▶ TESTO FORNITO
_____
L’intervistatrice, ovviamente, non perde l’occasione e vuole insistere a tutti i costi sulle scelte ideologiche del suo interlocutore, il suo aver scelto la “parte sbagliata”. E lui sbotta:
«Idiota d’un idiota, andarmi a ficcare in una faccenda simile, quando potevo fare come tanti altri!… È quel che mi diceva Marion: “Se si fosse buttato a sinistra, oggi avrebbe un piano intero all’Excelsior”. E citava Barbusse; quando arrivava a Mosca, gli dicevano d’accomodarsi al piano di sopra, a quello di sopra ancora… E io, diobono, stavo nelle latrine a Sigmaringen, io, nella merda fino al collo, una roba schifosa… Creperò nell’ignominia, nel disonore, nella povertà, per pura scemenza…».
La stessa amara consapevolezza, d’altronde, Céline l’aveva manifestata allo stesso Rebatet, mentre decenni prima si trovavano a passeggiare assieme nei dintorni di Sigmaringen, sede del governo di Vichy e di Phillipe Pétain, dove Céline sarebbe rimasto fino al marzo del 1945. Fosse restato a Parigi, l’avrebbero sicuramente ammazzato… Nella colonia francese, ogni tanto, si sfogava con il suo amico. In assenza di testimoni, ovviamente: Céline non era uno da costruirsi la carriera sui propri fallimenti. Ma, di tanto in tanto, la verità saltava fuori: «Ti rendi conto? Se non mi fossi infervorato a voler proferire delle verità… La grana che mi sarei fatto… Il grande scrittore mondiale della “sinistrorsa”… Il cantore dell’umana sofferenza. Dell’assurda coglioneria… Senza aver nulla da imbellettare. Tutto nello sbellicamento, Bardamu, Guignol, Rigodon… Premio Nobel… Le misere palate di merda animale che sarebbero Aragon, Malraux, Hemingway, dopo Céline… Ah!, dimmi dunque, dove non sarei mai arrivato… “Ma-estro”… II Nobel… Miliardario… II Grande Scaracchio… Dottore honoris causa…».
_____
▶ DATI REGISTRATI
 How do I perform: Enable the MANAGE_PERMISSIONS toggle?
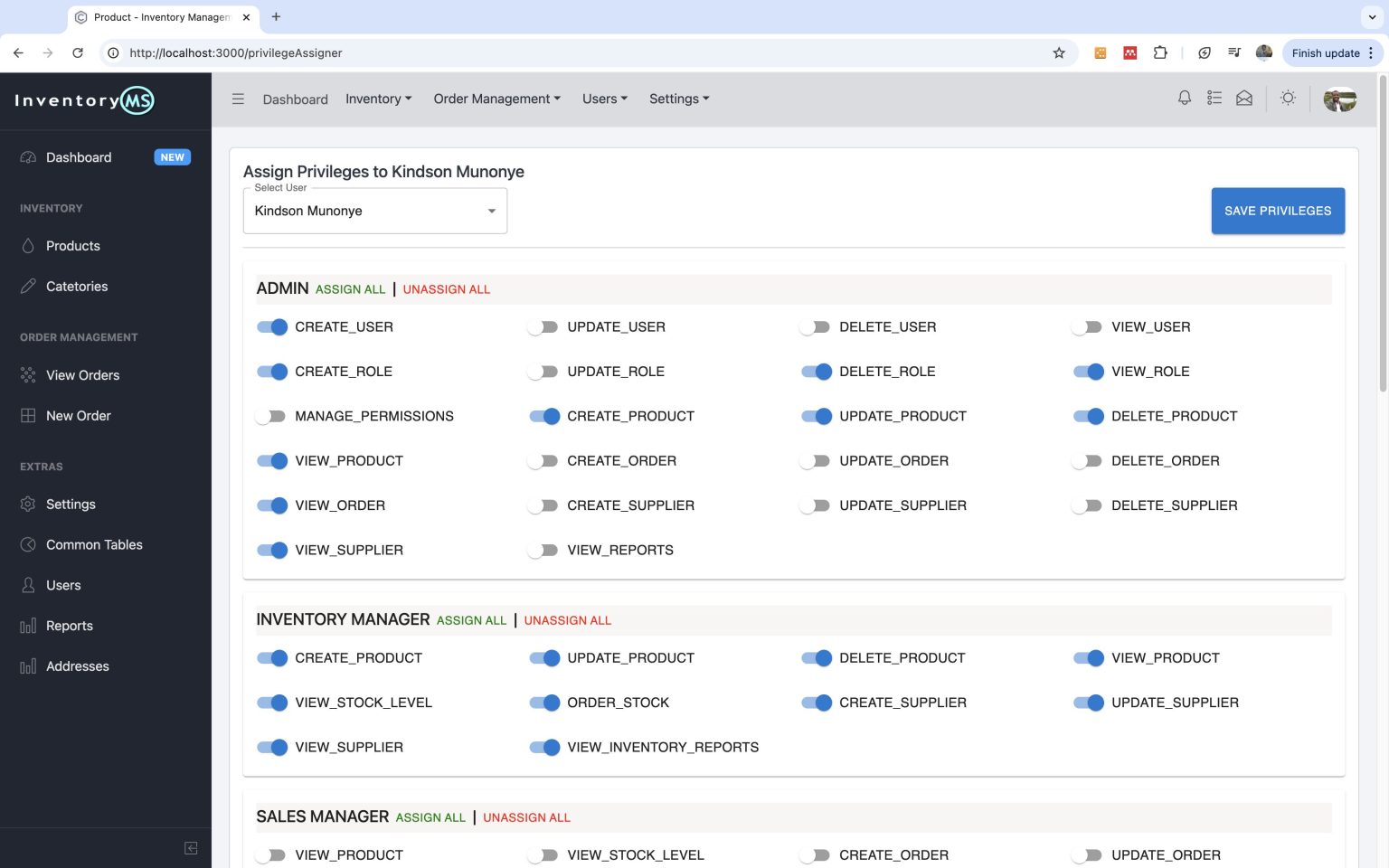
_____
▶ RICHIESTA DI LAVORO
Secondo il brano su Céline, fino a quando Céline sarebbe rimasto a Sigmaringen?

▶ SOLUZIONE DEL COMPITO
Fino al marzo del 1945.